I don’t think I came across very relaxed in the interview, I stumbled a bit and my supervisor didn’t ask a question I had rehearsed a hilarious answer to – this was meant to be my moment where people gasp at how witty and natural I am on camera. However, I really did enjoy talking about my work and it is good to have the opportunity to practice speaking about it. So in this post, I will recreate the interview in an idealised form – including all the wonderful witty and intelligent things I wanted to say. You might like to try it yourself – it is good to practice being interviewed for when you are famous.
Supervisor: So Annika, you are one of our new PhD students in the department. What is the topic of your PhD/thesis
Annika: I am using the 1958 British Birth Cohort study to look at people’s educational ‘careers’ through the lifecourse. I am particularly interested in looking at patterns of participation in Higher Education over the lifecourse. What types of people went onto Higher Education and when did they go. For this cohort, attending University at a young age was quite rare. When they were 18 in the mid 1970s only around 8% of the whole UK population would have attended and of this 8% most would have been middle class young males who went to grammar school. I am interested in the outliers – those who studied at a higher level, but were never expected to at childhood as well as those who were expected to go to university young, but didn’t.
Supervisor: What appealed to you about using the 1958 cohort study as a key source of evidence for your thesis
Annika: This group of ‘baby boomers’ are very interesting in terms of educational reforms. They were one of the first groups to have to stay on in school as the school-leaving age was raised from 15 to 16 in 1974. They were also caught up in the shift from selective schooling system (the 11+ tripartite system) to comprehensivisation. Then in terms of Higher Education, as older adults they would have been able to take advantage of various reforms in HE, particularly in the 1990s when polytechnics became universities.
In terms of the actual data, the 1958 British Birth Cohort Study (also known as the NCDS), has a mixture of quantitative and qualitative data. So you have the very large sample of around 17,000 at the beginning of the study where you can look at childhood test scores, parental aspirations, teacher’s aspirations an ‘imagine you are 25 essay’ the children wrote when they were 11 and most importantly for me, the 220 life history interviews conducted at age 50. I am experimenting with mixed methods, so this dataset is ideal.
Supervisor: Are there advantages or disadvantages of the sample all being born in a single week in 1958?
Annika: To investigate a topic using people all of the same age is very interesting because you are controlling for age and generational effects – everyone in the sample would have experienced the same societal changes. They would have been brought up with similar attitudes and expectations around education, gender roles and employment. Of course this will differ according to social class, region and of course they are all still individuals with agency and different life experiences – but I like the fact that they would have all been brought up in the same era.

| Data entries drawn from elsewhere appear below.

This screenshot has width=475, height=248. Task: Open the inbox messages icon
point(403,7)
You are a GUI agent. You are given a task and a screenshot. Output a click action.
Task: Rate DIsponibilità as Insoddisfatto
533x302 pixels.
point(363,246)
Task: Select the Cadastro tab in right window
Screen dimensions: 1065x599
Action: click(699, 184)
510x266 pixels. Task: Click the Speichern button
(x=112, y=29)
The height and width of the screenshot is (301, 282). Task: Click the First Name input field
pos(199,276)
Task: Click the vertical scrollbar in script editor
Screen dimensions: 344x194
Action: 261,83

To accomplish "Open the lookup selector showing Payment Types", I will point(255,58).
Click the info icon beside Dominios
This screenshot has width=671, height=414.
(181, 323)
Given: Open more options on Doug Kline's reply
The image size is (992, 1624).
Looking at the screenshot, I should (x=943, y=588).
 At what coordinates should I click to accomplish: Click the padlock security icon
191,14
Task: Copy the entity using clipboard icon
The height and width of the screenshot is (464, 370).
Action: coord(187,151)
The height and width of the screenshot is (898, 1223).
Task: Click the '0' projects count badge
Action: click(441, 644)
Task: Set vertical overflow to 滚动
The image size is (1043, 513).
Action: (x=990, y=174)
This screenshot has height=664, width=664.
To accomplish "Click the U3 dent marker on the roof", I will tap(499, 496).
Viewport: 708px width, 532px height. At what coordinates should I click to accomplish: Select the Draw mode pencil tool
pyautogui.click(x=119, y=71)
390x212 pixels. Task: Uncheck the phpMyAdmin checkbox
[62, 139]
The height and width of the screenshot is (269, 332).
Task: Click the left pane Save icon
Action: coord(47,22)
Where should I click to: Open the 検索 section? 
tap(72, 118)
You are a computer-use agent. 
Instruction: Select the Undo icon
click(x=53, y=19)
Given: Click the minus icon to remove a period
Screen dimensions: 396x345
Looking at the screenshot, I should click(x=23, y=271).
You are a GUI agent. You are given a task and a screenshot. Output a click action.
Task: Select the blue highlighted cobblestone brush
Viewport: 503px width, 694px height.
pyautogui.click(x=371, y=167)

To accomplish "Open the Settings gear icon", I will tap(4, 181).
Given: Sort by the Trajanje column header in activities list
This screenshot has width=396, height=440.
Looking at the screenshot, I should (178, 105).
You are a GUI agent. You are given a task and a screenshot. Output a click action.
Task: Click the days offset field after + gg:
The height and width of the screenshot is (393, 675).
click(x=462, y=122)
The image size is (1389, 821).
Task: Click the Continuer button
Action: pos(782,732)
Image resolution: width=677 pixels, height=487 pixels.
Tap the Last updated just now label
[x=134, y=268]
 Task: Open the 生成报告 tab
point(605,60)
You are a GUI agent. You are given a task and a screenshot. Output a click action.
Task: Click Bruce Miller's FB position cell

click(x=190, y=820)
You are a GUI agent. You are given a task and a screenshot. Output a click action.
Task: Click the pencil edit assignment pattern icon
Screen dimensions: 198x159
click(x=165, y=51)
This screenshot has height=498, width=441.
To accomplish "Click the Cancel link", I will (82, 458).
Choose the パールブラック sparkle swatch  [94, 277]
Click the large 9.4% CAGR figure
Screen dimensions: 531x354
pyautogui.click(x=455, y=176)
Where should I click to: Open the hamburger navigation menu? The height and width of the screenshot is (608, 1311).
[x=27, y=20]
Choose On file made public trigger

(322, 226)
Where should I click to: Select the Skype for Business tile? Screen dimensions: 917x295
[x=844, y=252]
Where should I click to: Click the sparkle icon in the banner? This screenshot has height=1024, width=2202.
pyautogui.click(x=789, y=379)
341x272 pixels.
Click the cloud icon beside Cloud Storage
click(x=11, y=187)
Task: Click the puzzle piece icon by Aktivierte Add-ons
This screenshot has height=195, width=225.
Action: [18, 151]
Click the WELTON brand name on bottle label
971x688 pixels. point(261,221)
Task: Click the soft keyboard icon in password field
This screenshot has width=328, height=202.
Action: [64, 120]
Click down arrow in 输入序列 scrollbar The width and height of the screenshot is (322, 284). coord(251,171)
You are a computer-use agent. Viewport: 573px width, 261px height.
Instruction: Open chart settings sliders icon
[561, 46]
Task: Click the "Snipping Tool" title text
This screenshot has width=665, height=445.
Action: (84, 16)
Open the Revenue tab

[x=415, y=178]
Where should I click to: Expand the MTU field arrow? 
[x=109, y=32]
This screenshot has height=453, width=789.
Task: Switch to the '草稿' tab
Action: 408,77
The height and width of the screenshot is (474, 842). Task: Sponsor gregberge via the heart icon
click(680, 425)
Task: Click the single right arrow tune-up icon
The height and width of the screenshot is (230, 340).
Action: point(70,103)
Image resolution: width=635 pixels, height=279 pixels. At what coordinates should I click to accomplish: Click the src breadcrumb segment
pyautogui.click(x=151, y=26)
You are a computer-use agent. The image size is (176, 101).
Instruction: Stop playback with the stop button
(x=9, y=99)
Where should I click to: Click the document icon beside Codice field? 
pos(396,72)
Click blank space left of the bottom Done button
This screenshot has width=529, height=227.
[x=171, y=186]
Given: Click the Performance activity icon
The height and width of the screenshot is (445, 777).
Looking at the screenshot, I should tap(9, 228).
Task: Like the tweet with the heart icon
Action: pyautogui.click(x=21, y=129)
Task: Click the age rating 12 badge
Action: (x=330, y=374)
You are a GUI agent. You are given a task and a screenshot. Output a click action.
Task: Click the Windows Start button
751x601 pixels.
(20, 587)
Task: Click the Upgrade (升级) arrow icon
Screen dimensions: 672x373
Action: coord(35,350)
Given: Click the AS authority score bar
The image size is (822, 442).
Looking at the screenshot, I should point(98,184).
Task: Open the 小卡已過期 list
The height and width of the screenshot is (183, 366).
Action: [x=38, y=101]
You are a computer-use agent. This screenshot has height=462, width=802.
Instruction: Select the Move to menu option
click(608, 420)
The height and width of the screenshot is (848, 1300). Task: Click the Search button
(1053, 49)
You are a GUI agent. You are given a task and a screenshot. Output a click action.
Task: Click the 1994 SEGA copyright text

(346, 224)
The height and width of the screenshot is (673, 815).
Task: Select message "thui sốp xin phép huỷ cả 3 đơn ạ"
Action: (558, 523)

In terms of disadvantages, [note: hilarious joke coming up] I can’t see any just yet – however, I was reading one of the lifehistory interviews and one cohort member pointed out that since they were all born in the same week, they would all have the same starsign – Pisces I think – so therefore the data and their destinies may be influenced by that, so that is something to bear in mind and may skew the data! (filming has to stop as we all, including the filming crew, burst into laughter).
Supervisor: What are the advantages of using existing data in your PhD research? – are there any disadvantages?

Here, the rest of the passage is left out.